4. The first diagnosis time of metastatic pancreatic cancer should be within 6 weeks of the initial of treatment. Note: This interval is calculated from the date of final assessment of the confirmed pancreatic cancer metastasis.
5. No jaundice symptoms before treatment. Pain should be stable, and no need to adjust analgesic treatment. Patients with obvious or symptomatic ascites should be drained before treatment.

6. With enough blood cell counts during the screening period(less than 14 days before the treatment): 1) The absolute count of neutrophils(ANC) is more than 1.5 ×10^9/L; 2) Platelet count was greater than 100,000/mm^3 (100 x10^9/L); 3).

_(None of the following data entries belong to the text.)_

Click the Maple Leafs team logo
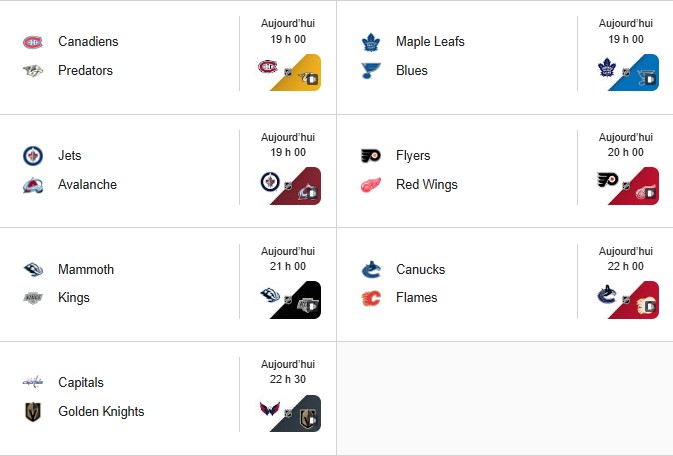coord(371,42)
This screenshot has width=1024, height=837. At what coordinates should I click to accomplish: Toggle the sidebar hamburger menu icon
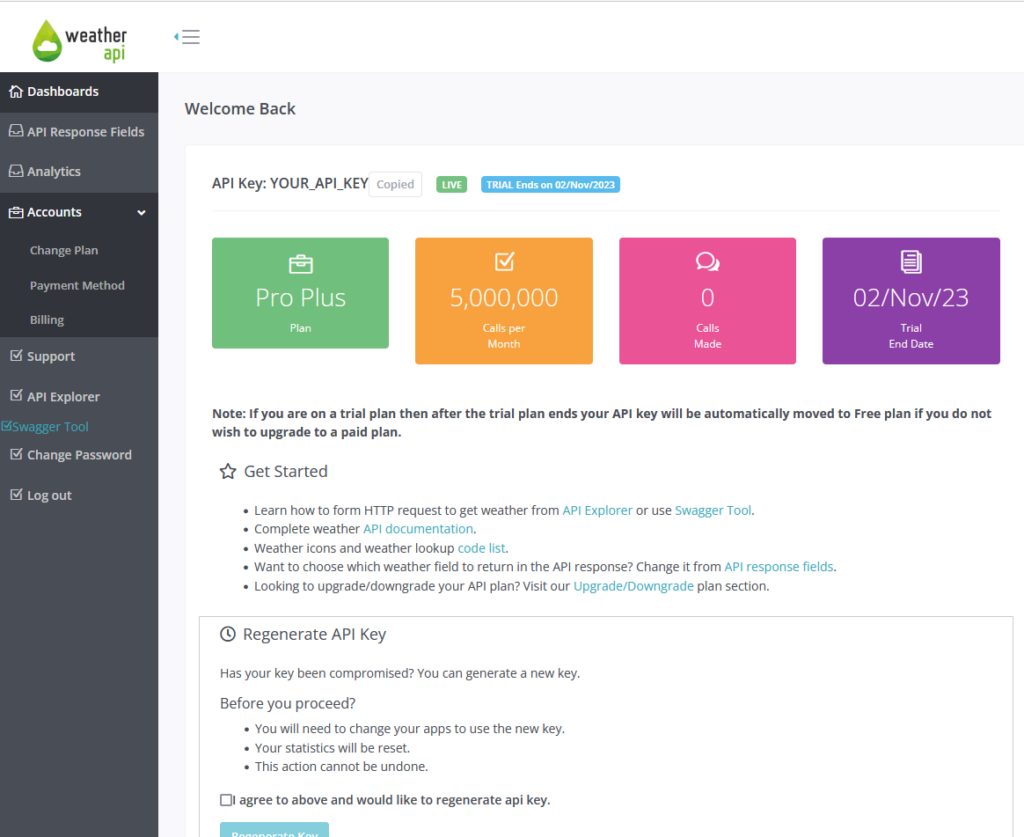[x=188, y=37]
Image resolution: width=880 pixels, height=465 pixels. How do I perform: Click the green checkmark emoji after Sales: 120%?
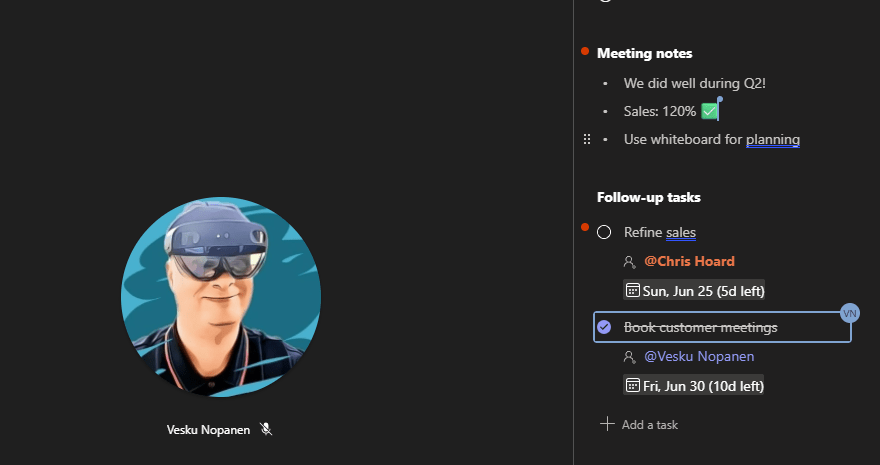click(x=709, y=111)
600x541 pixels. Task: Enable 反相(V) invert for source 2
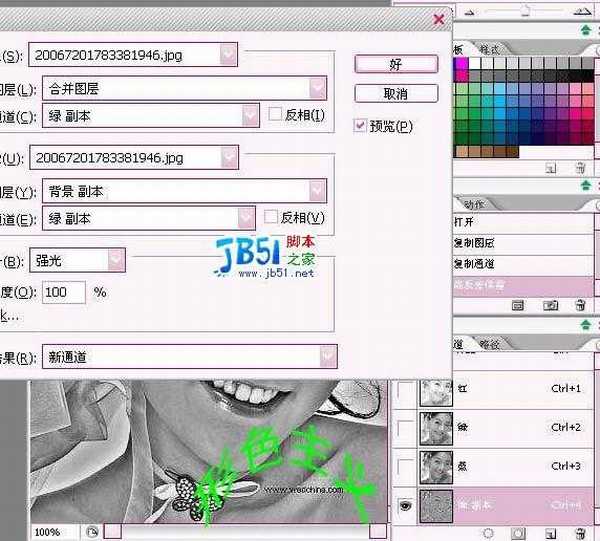271,217
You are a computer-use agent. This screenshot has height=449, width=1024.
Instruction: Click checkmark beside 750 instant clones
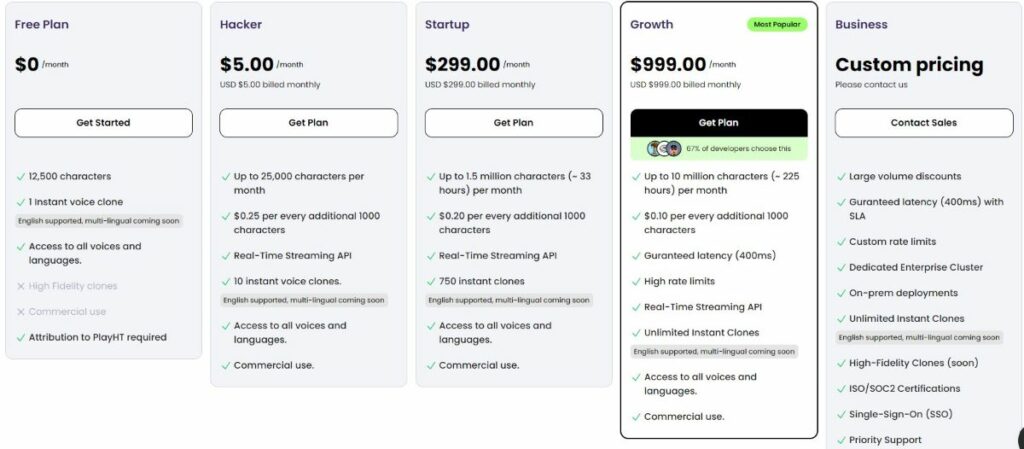point(431,282)
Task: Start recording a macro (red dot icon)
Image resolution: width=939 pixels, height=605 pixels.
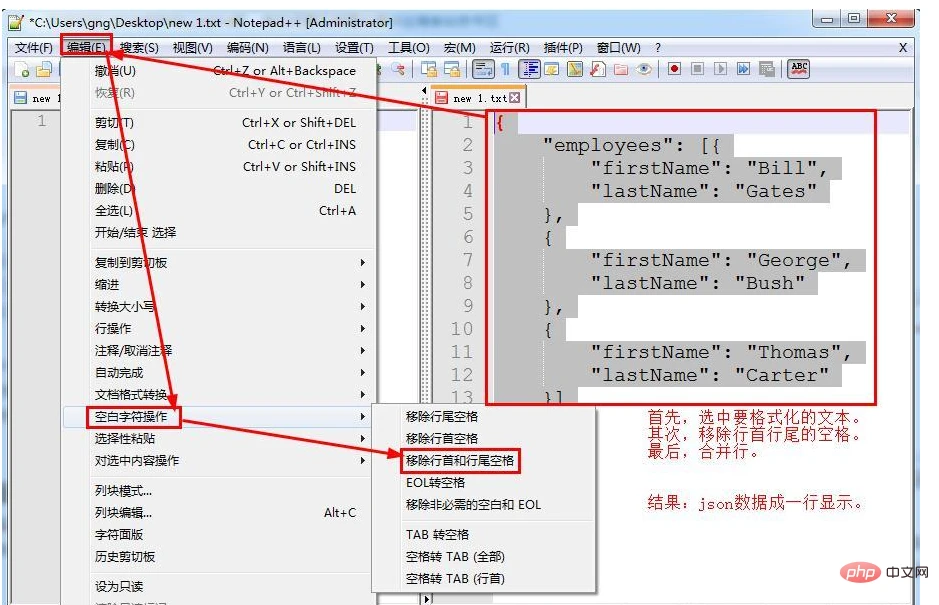Action: (675, 69)
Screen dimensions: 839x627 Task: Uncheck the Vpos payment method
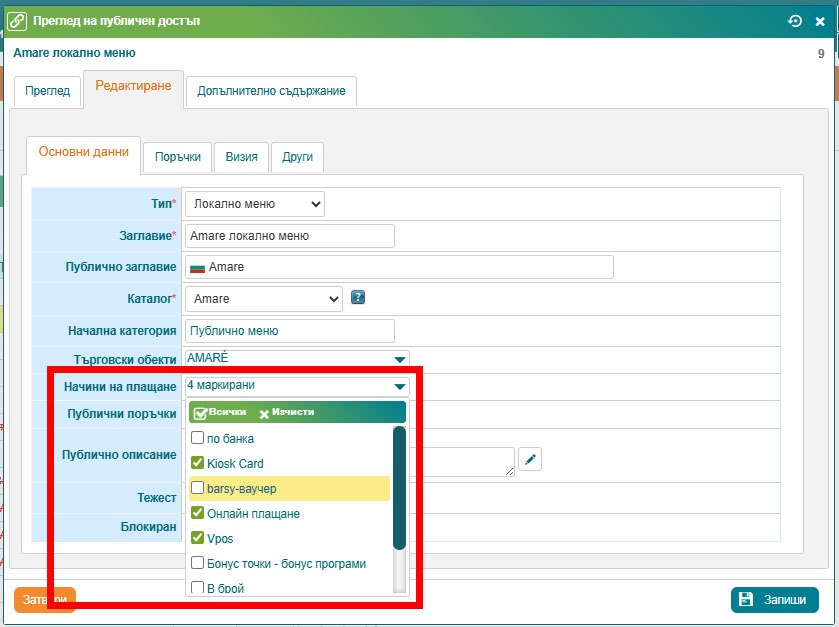coord(198,538)
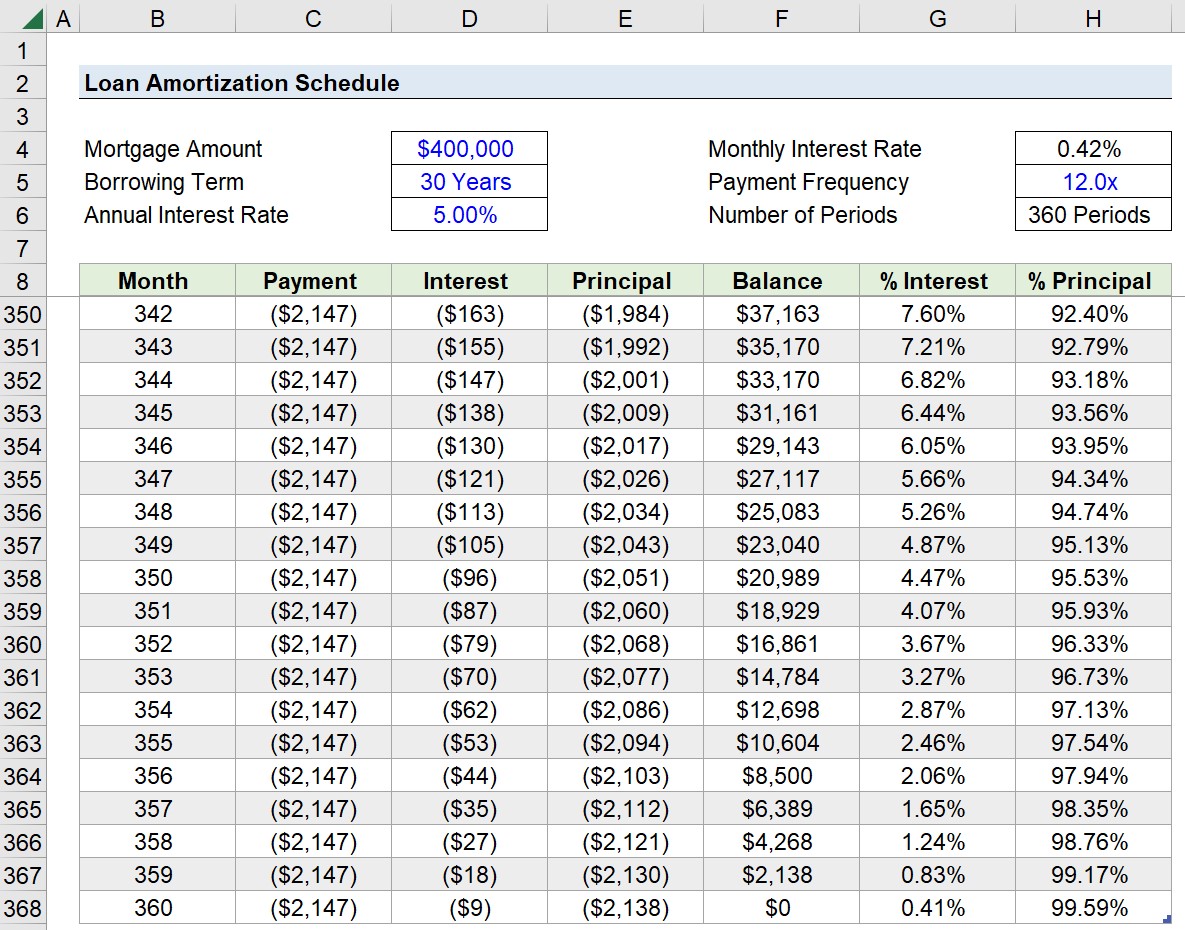The image size is (1185, 930).
Task: Select column header B
Action: pyautogui.click(x=157, y=17)
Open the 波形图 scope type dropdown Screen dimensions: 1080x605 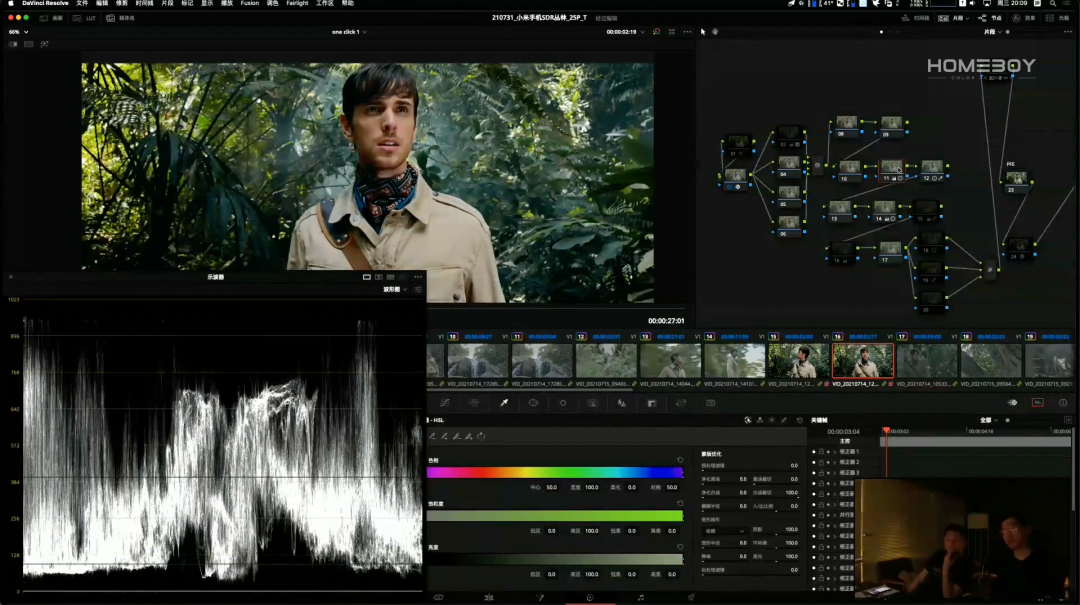click(394, 289)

   Hemoglobin (Hgb) is more than 9 g/dL.

7. With normal blood biochemical parameters during the screening period(less than 14 days before the treatment): 1). AST (SGOT), ALT (SGPT) <2.5*ULN, if there is obvious liver metastasis, it is allowed to <5*ULN. 2). Total bilirubin is less than ULN. 3). Serum creatinine is within the normal limit, or the serum creatinine level is higher or lower than the normal value of the body, but the calculated clearance rate is more than 60 mL/min/1.73 m^2. If creatinine clearance is used, the actual body weight should be used to calculate creatinine clearance (for example, the Cockroft-Gault formula). Patients with body mass index (BMI) >30 kg/m^2 should use fat free body weight.
8. Acceptable coagulation test results (less than 14 days before treatment): prothrombin time (PT) and partial thromboplastin time (PPT) were within the normal limit (+15%).
9. With no clinically significant abnormal urine analysis (less than 14 days before treatment).
10. Male or non pregnant and non lactating women aged 18 or above who signed the informed consent.
11. Patients were informed of the nature of the study and agreed to participate in the study, and informed consent was signed before participating in any research-related activities.

Exclusion Criteria:

1. With brain metastases.
2. Only locally progressive diseases.
3. Serum albumin level decreased by more than 20% within 72 hours of first days before screening visit to first cycle.
4. With a history of malignancies (including chronic leukemia) over the past 5 years. Patients with previous history of carcinoma in situ or basal cell or squamous cell carcinoma can be included. Patients with other malignancies who have been cured by surgery or surgery plus radiotherapy alone and remain disease-free for at least five years are also eligible.
5. Suffering from active or uncontrollable bacterial, viral or fungal infections requiring systemic treatment.
6. Known HIV infection, and/or active hepatitis B virus or hepatitis C virus infection (for patients with history of HBV or HCV infection, should be discussed with researchers).
7. Major surgeries were performed within 4 weeks of the first day of treatment in this study (i.e. non-removal of organs for diagnostic biopsy).
8. Myocardial infarction, severe/unstable angina, coronary/peripheral artery bypass grafting, New York Heart Association (NYHA) grade III-IV heart failure, uncontrolled hypertension, clinically significant arrhythmias or electrocardiographic (ECG) abnormalities, cerebrovascular accidents, transient ischemic attacks, epileptic seizures or clinically significant arrhythmia or abnormal electrocardiogram (ECG) history within 6 months before treatment.
9. With history of allergy or hypersensitivity of any research drug or its adjunct.The patient presents the events outlined in the "Contraindications or Special Warnings and Cautions" section of the product or control drug prescription information.
10. With history of connective tissue diseases (such as lupus, scleroderma, nodular arteritis).
11. With history of interstitial pneumonia, slow progressive dyspnea, dry cough, sarcoidosis, silicosis, idiopathic pulmonary fibrosis, allergic pneumonia, or multiple allergies.
12. Any condition that may impair patient safety or integrity of research data, including serious medical risk factors, medical events, laboratory abnormalities, or mental illness.
13. Patients entering any other clinical study, testing for an intervention drug, or may interfere with the evaluation of this study procedure.
14. Patients are unwilling or unable to follow the research procedure or plan to take 7 or more consecutive days off during the study period.